We used the Extensive de novo TE Annotator (EDTA) pipeline to construct TE libraries for each species [126]. Briefly, we firstly applied a series of structure-based TE classification tools in the EDTA pipeline to identify each type of TE (LTR_FINDER [127], LTRharvest [128] and LTR_retriever [129] for LTR retrotransposons, TIR-Learner [130] and HelitronScanner [131] for DNA transposons). Outputs from each program were filtered by the EDTA pipeline (the filtering step was detailly described in Ou et al. [126]). Next, RepeatModeler v2.0 [132] was used to identify non-LTR retrotransposons and any unclassified TEs that were missed by the TE annotators above. Finally, all results were compiled into a comprehensive non-redundant TE library for downstream analysis. RepeatMasker v4.0.7 [133] was then used to search for known and novel TEs by mapping sequences against the de novo TE library and Repbase library v16.02 [134]. Tandem repeats were annotated using Tandem Repeat Finder v4.09 [135]. The divergences of each TE family were reported by RepeatMasker and then converted to nucleotide distance measures using the Jukes-Cantor nucleotide model to correct for multiple hits. Final results were pooled into bins of single unit distances, which recapitulates the history of TE class proliferation.

Gene annotation

Three approaches, as incorporated in the EVidenceModeler pipeline (EVM, v1.1.1) [136], were used to predict the protein-coding genes: de novo gene prediction, homology-based and RNA-seq-based approaches. For de novo gene prediction, we utilized AUGUSTUS v3.1 [137] and SNAP v2006-07-28 [138] to analyze the repeat-masked genome. For homology-based predictions, the protein sequences of invertebrates were retrieved from NCBI Reference Sequence Database as templates. Exonerate v2.2.0 (https://www.ebi.ac.uk/about/vertebrate-genomics/software/exonerate) and GenomeThreader v1.7.1 [139] were used to align the reference proteins to the genome assembly and predict gene structures. For RNA-seq-based gene prediction, we used the transcriptome assembled from RNA-seq alignments and identified the candidate coding region of each transcript by TransDecoder v5.5.0 (https://github.com/TransDecoder/TransDecoder). Finally, EVidenceModeler v1.1.1 [136] was used to integrate the genes predicted by the above three approaches and generate a consensus gene set. Gene Ontology (GO) analysis was carried out using the software Blast2GO v5.2 [140]. We next mapped the gene set to Kyoto Encyclopedia of Genes and Genomes (KEGG) pathways using BlastKOALA v2.2 [141] online service. We also searched the protein sequences in the SwissProt and TrEMBL databases using BLASTP v2.8.1 [16] (-evalue 1e−5).

Comparative genomics

We comprehensively considered three factors of each species for comparative genomics analyses and phylogenomic analyses, including genome quality, popularity, and evolutionary position.
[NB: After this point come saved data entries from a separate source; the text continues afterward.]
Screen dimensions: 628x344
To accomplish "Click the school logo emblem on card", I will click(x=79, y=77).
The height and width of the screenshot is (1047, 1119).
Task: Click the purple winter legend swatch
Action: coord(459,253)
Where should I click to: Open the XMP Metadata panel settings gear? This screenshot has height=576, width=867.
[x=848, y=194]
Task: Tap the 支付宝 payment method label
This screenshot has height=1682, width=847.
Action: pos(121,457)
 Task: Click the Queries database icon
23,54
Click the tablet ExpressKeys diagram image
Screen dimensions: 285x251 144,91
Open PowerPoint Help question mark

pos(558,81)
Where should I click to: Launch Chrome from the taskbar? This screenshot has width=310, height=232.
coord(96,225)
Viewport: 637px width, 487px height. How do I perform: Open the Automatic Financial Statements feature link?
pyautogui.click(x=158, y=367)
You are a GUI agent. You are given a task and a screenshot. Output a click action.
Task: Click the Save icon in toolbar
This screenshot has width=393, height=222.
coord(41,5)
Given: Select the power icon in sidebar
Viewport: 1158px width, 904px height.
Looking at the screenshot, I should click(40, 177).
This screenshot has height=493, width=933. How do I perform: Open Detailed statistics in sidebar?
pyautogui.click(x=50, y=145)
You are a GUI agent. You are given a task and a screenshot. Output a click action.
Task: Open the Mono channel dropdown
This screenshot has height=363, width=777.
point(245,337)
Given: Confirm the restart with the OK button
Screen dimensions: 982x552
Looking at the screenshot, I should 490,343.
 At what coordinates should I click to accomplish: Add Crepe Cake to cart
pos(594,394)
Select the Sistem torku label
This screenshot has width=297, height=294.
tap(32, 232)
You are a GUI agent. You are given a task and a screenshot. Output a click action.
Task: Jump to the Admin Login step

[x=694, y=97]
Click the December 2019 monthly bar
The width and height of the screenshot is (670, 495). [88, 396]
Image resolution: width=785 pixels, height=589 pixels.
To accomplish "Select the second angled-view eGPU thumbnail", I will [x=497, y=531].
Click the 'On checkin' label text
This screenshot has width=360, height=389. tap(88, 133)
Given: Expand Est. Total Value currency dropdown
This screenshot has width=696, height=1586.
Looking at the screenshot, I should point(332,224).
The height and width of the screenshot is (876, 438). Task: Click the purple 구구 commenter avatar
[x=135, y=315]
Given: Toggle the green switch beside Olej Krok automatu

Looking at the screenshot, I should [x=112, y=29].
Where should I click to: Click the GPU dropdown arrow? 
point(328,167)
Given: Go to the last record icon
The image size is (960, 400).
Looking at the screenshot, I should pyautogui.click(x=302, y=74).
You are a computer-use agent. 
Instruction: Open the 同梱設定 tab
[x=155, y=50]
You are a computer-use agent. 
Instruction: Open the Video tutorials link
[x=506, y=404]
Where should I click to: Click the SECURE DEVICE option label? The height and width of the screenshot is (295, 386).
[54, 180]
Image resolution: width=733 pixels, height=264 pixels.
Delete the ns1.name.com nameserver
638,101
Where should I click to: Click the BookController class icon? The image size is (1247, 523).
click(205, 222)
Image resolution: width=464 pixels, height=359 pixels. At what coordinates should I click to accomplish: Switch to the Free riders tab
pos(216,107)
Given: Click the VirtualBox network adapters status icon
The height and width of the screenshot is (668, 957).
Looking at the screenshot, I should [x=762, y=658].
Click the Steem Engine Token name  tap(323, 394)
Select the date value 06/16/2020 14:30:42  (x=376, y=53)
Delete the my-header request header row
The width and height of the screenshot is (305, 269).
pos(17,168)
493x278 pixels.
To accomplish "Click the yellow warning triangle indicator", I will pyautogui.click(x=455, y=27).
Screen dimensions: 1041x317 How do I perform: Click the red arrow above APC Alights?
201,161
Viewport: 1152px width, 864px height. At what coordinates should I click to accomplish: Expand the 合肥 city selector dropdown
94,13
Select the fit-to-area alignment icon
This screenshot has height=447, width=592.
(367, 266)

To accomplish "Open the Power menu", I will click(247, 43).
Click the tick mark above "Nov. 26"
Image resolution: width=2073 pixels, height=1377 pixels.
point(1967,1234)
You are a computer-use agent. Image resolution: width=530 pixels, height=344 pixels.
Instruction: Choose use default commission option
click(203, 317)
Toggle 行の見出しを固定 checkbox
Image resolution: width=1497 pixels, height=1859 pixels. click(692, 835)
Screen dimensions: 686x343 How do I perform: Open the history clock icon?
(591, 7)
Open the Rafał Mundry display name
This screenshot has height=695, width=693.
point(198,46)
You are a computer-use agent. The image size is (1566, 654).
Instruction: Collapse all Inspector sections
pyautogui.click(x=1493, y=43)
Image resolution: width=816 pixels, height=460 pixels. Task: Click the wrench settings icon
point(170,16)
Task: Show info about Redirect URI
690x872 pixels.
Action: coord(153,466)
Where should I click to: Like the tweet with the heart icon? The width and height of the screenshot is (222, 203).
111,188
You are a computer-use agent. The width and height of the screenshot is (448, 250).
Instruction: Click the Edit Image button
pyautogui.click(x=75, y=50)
OrthoFinder v2.5.1 [20] was used to identify the orthologous and paralogous genes of 13 Hymenoptera genomes including O. abietinus (RefSeq assembly accession: GCF_000612105.2), C. chilonis (http://www.insect-genome.com/), Habrobracon hebetor (Ye et al. [142]), Trichogramma pertiosum (RefSeq assembly accession: GCF_000599845.2), Nasonia vitripennis (OGS2.0, Rago et al. [143]), P. puparum (OGS1.0, Ye et al. [13]), G. flavifemur (this study), P. dominula (RefSeq assembly accession: GCF_001465965.1), Solenopsis invicta (RefSeq assembly accession: GCF_000188075.2), Ooceraea biroi (RefSeq assembly accession: GCF_003672135.1), Megachile rotundata (RefSeq assembly accession: GCF_000220905.1), A. mellifera (RefSeq assembly accession: GCF_003254395.2), and A. rosae (RefSeq assembly accession: GCF_000344095.2). The basal hymenopteran A. rosae was used as an outgroup.

Phylogenetic analysis

A total of 2992 one-to-one orthogroups shared by the 13 Hymenoptera species were extracted for phylogenetic analysis. The protein sequences in each orthogroup were independently aligned by MAFFT v7 [21] and filtered by trimAl v1.2 [22] with the default parameters. These sequences were concatenated to generate a supergene sequence, which was used for tree construction. The phylogenetic tree was constructed by maximum likelihood (ML) using IQ-TREE v2.1.2 [23] with the best model (LG + I + G) estimated by ModelFinder [24]. Statistical support for the phylogenetic trees was assessed by Ultrafast bootstrap [25] analysis using 1000 replicates. The standard concatenation approaches do not model discordance among gene trees beyond differences in sequence evolution rates [144]. Many studies have shown that incomplete lineage sorting (ILS) has the potential to lead to incorrect topology, possibly due to the estimation bias in a concatenated analysis where the mixture of gene trees represents a model violation [145]. To overcome these limitations, ASTRAL-III [146], a multispecies coalescent tool, was used to summarize all the 2992 gene trees and measure branch supports as local posterior probabilities. Both concatenation and multispecies coalescent approach yield the same topology species tree. The MCMCtree program in the PAML package v4.9e [147] was used to estimate divergence time based on protein sequences. Five calibration time points based on a previous study were used, Orussoidea+Apocrita: 211–289 million years ago (mya), Apocrita: 203–276 mya, Ichneumonoidea: 151–218 mya, Chalcidoidea: 105–159 mya, Aculeata: 160–224 mya [2].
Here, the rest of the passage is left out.